Die Region ist auf der Karte in drei klassische Gebiete unterteilt, jedes mit seinen eigenen Eigenschaften und voll von den bereits allgegenwärtigen Nebenmissionen. Während unseres Durchspielens, das ungefähr zwei Stunden dauerte, wenn wir die Nebenquests nicht mitzählen (die ihre Dauer erheblich verlängern), hatten wir Schwierigkeiten, eine Gesamtbewertung der Erfahrung abzugeben. Während Gli Hidden „den“ zusätzlichen Inhalt ohne Kompromisse darstellt, die Langlebigkeit des Titels erheblich verlängert und eine neue, gut verpackte Handlung bietet, bringt es keine wesentlichen Änderungen oder Neuerungen in Bezug auf das Gameplay und die Herangehensweise an das Abenteuer.
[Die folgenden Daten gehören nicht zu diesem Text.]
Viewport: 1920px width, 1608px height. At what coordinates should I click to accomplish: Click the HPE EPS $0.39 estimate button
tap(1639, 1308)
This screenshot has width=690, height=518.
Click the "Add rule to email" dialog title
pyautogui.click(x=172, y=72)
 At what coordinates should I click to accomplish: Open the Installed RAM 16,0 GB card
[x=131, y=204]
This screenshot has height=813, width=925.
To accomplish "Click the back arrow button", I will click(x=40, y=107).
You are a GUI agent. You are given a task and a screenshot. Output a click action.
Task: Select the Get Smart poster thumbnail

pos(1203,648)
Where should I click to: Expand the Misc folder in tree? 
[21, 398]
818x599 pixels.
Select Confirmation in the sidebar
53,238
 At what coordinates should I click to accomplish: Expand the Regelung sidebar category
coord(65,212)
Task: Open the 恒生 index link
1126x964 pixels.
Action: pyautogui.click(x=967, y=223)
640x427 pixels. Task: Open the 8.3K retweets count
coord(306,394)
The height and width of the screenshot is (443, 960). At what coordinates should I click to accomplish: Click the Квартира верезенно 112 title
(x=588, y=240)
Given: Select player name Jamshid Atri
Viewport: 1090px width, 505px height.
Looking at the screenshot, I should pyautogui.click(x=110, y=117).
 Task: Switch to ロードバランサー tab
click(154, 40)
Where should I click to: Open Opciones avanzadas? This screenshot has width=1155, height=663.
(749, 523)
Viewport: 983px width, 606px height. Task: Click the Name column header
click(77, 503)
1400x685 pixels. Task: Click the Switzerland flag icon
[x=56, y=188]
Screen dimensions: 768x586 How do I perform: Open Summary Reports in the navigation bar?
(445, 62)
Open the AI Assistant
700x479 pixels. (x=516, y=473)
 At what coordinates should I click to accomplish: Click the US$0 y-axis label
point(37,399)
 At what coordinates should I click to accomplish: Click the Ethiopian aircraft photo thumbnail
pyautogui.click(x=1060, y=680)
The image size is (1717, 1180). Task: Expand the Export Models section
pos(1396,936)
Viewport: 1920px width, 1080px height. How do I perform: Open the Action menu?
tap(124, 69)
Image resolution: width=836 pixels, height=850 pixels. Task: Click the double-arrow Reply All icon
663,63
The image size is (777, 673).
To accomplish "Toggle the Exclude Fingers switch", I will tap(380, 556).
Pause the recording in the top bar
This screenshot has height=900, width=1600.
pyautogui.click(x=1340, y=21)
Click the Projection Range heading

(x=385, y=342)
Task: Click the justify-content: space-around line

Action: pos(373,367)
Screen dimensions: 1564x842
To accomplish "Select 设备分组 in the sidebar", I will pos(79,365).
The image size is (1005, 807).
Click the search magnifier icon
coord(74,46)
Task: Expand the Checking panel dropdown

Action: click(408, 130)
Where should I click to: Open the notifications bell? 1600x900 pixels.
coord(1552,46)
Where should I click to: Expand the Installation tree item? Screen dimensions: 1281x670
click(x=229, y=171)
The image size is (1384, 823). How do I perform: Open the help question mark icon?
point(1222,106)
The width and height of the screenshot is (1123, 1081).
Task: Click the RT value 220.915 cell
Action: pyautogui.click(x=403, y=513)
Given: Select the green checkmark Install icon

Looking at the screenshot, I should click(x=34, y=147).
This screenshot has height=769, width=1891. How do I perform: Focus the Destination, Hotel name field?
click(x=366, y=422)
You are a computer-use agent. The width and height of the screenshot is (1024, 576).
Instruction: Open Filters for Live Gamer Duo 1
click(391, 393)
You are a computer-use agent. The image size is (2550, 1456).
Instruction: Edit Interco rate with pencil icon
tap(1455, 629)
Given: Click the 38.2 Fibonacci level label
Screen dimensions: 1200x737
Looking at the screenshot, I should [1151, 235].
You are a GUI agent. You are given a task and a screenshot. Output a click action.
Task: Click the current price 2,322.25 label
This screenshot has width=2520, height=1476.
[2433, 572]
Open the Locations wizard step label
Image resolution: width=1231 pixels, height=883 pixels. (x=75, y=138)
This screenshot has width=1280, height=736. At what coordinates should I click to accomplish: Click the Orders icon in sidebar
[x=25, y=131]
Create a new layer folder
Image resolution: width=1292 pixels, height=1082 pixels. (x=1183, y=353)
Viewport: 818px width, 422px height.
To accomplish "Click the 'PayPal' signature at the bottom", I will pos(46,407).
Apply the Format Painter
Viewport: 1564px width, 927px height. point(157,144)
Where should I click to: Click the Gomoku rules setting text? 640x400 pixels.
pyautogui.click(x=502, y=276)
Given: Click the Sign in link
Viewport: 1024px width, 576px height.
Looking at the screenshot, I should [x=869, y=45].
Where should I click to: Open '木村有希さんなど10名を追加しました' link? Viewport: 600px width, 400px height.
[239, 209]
In der Sandbox sind wir auf nichts Neues gestoßen, und mit Sandbox meinen wir Waffenkategorien, Nebenaktivitäten wie die Arena oder besonders abwechslungsreiche Missionen; wir finden stattdessen die Äquivalente der Phylakes oder der Scarabei: Dies sind zwei ausgesprochen herausfordernde Zusammenstöße, die mehr mit der Technik als mit der Kraft des Charakters zusammenhängen. In jedem Fall zeichnet der „bereits gesehen“-Effekt die Konturen der gesamten Handlung ab, präsentiert Bösewichte, die den bereits getroffenen zu nahe kommen, und einige interessante Erscheinungen, aber eine Struktur der Handlung, die einigen Abschnitten von Origins sehr ähnlich ist.

Im Wesentlichen ist der DLC Gli Hidden ein Erlebnis, das für diejenigen gedacht und entwickelt wurde, die nach dem Abstreifen des ursprünglichen Abenteuers immer noch das Bedürfnis verspüren, Bayek auf die Probe zu stellen, sowie für alle, die den Ursprung vieler kleiner Diktate wissen möchten von das Glaubensbekenntnis von Ezio und Gefährten. Es ist ein äußerst raffiniertes Produkt, das großartige Innovationen in Bezug auf die Herangehensweise an den Feind und das Leveldesign bringt, das jedoch in keiner Weise das Rückgrat des ersten Medjay-Abenteuers berührt und unter anderem einige Segmente bietet, die dem Endspiel und dem Komplettismus gewidmet sind die die neuen verborgenen Schätze hervorheben. Wenn Sie in die Rolle von Siwas Schatten zurückkehren und den Orden der Alten noch einmal aufräumen möchten, erwartet Sie Bayek bereits auf allen Host-Plattformen von Origins zwischen den Tälern und Bergen des Sinai.